As you said, the interface we see for the hash could be changed to return the data in an ordered fashion, but the data structure is still intrinsically unordered.

Having probably instigated this with my use of the term today :), I was browsing over wikipedia entries while eating lunch and trying to come up with my take. I think that you're getting at the distinction here: Perl has associative arrays (an abstract datatype) which are implemented on top of hash tables (a more concrete datatype; which of course explains the colloquial usage of calling them "hashes"). However neither of these two guarantees nor provides any intrinsic ordering of keys. Were the associative arrays implemented on top of something else instead (say some sort of binary search tree, or an assoc list with new items added in sorted order rather than just prepended) the underlying implementation would then provide an intrinsic ordering of keys and then Perl's associative arrays could be said to be ordered (and probably wouldn't be called hashes . . . :).

So yeah, "unordered" is probably a better description than "unsorted".

The cake is a lie.
The cake is a lie.
The cake is a lie.

Hashes, on the other hand, are intrinsically not ordered internally. In fact, this feature is what allows for (relatively) inexpensive insertion and deletion. (Two items with keys very close to each other are likely to end up in different areas of the hash table.)

That's not correct. Hash keys are ordered, otherwise you wouldn't be able to quickly search for them (and hence, no quick deletion either). However, the order internally isn't the same order people want (this thread seems to consider "ordered hashes" as "keys are sorted" - it's not uncommon for people to mean "keys returned in insertion order" when they talk about "ordered hashes"). I've always understood that keys (and its friends) return the keys in the way they are laid out internally - so certainly "ordered", but only after applying a hash function.
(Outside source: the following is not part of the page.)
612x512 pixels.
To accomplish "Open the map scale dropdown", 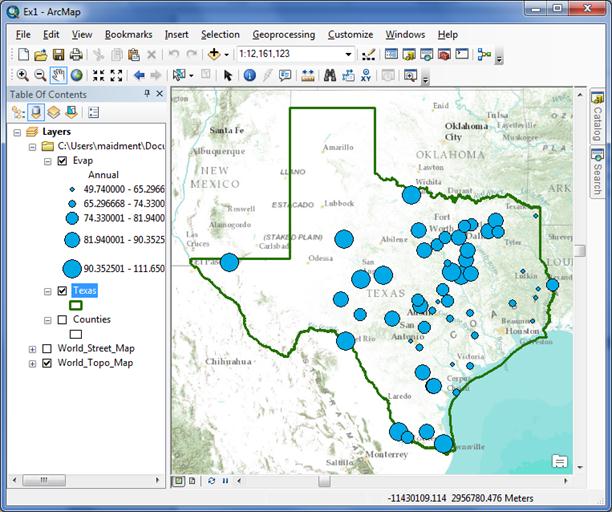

You are correct. I was sloppy with the term keys.

It would be more accurate to say that the data is not ordered with respect to the original keys. However, it is ordered with respect to the result of the hash function applied to the keys.

Given that a good hash function should distribute the data fairly evenly through the table (and that the hash function is often not known by the user), this is effectively the same as saying that the data is not ordered with respect to the original keys.

G. Wade

Howdy!

Hash keys have no predefined ordering. Any given call to keys() will present the keys as a list which will, at that instant, have an order, but that particular ordering is neither persistent nor stable nor predictable in the face of insertions and deletions. Rapid searching for hash keys has nothing to do with ordering, but rather with the nature of hash functions. Ideally, any given key value hashes to a unique value in the hash that can be found (or the existence of tested for) in constant time. Searching an ordered list is going to be O(log n) or worse.

yours,
Michael

I think that usually when someone says 'sorted' in this context it means 'has a defined intrinsic order'. Which arrays have and hashes do not.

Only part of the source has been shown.